17/05/2026
Appena la notizia è esplosa, il riflesso automatico dei media è stato il solito: minimizzare, anestetizzare, addolcire la realtà. Guai a pronunciare certe parole. Guai a parlare di terrorismo, di violenza deliberata, di odio sociale. Meglio rifugiarsi nelle formule burocratiche: “disagio”, “fragilità”, “emarginazione”. E così un uomo che lancia l’auto sulla folla diventa improvvisamente una vittima della società invece che il responsabile di una strage.
Se l’aggressore è occidentale, allora è un mostro. Se invece arriva da un contesto migratorio complicato, ecco partire immediatamente il carosello delle attenuanti sociologiche: il bullismo, la solitudine, il lavoro che manca, la società che non accoglie abbastanza. Come se milioni di persone che vivono difficoltà economiche o personali decidessero per questo di investire innocenti per strada.

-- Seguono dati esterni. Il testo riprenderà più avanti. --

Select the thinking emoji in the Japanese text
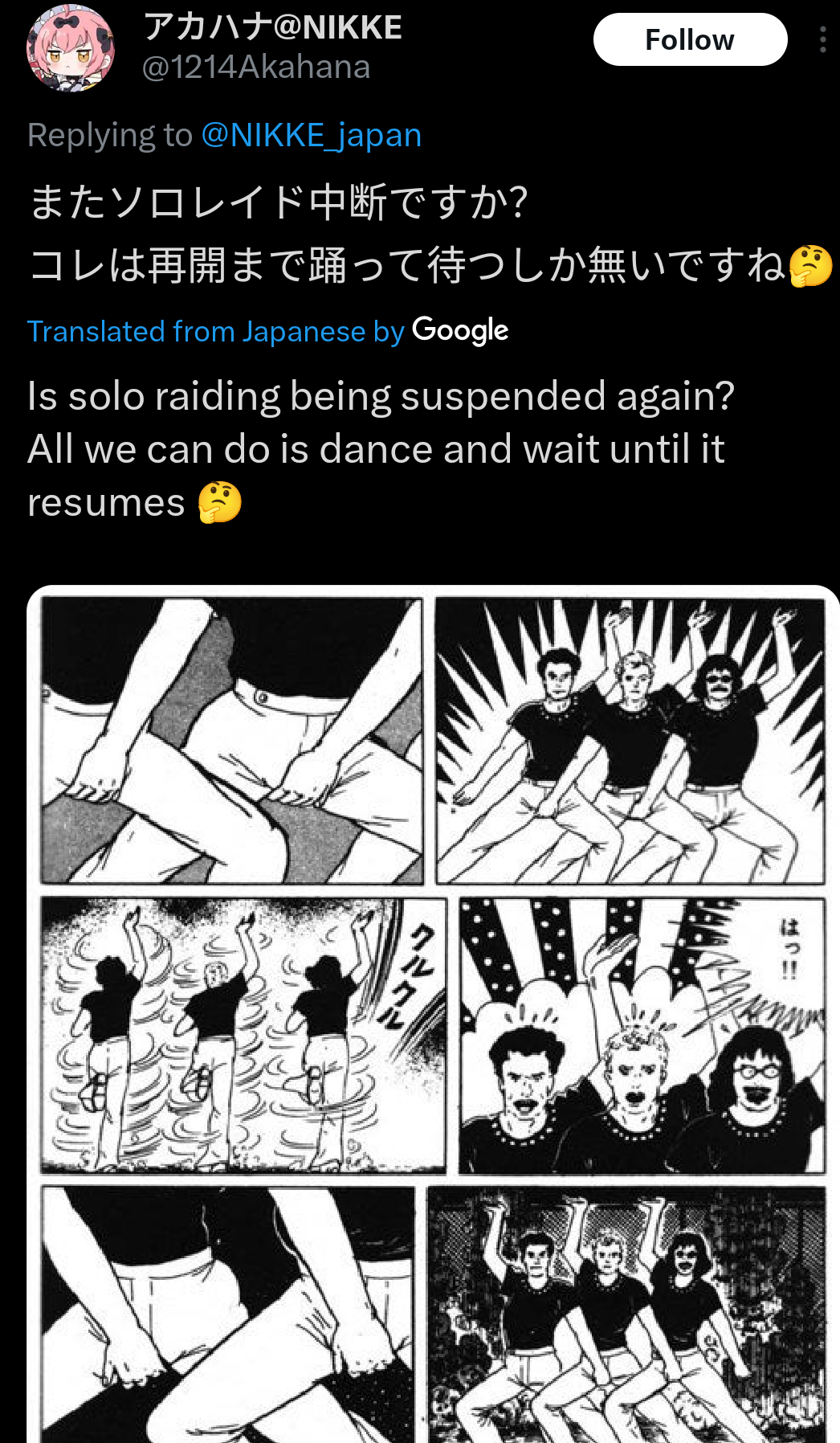Image resolution: width=840 pixels, height=1443 pixels. [x=810, y=266]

La verità è che esiste un gigantesco problema culturale che non si supera concedendo cittadinanze, nemmeno a chi è nato e cresciuto qui, perché evidentemente l’integrazione non l’ha mai davvero voluta. E la realtà dei fatti, al di là delle ideologie, prima o poi emerge sempre, a volte purtroppo nel modo più brutale. E ogni volta che accade qualcosa del genere, invece di interrogarsi seriamente sui limiti e sul fallimento di quel modello, si preferisce zittire il dibattito con accuse morali e giustificazioni di ogni tipo.
Nel frattempo però restano le vittime. Ma persino davanti a questo, il primo pensiero di una certa élite sembra essere quello di proteggere la narrazione, non di capire il problema. Perché ammettere che qualcosa non ha funzionato in questi anni di porte aperte significherebbe mettere in discussione anni di propaganda sull’integrazione perfetta e sulla società multiculturale senza confini.
E allora si continua così: ogni episodio viene dichiarato “eccezionale”, ogni allarme è “strumentalizzazione”, ogni critica è “odio”. Ogni aggressione o attacco diventa un “problema di integrazione” o un “disagio psichico”, quasi che questo basti automaticamente a cancellare responsabilità e conseguenze, perché “bisogna aiutarlo”.
Fino a quando arriva il caso successivo. E poi quello dopo ancora.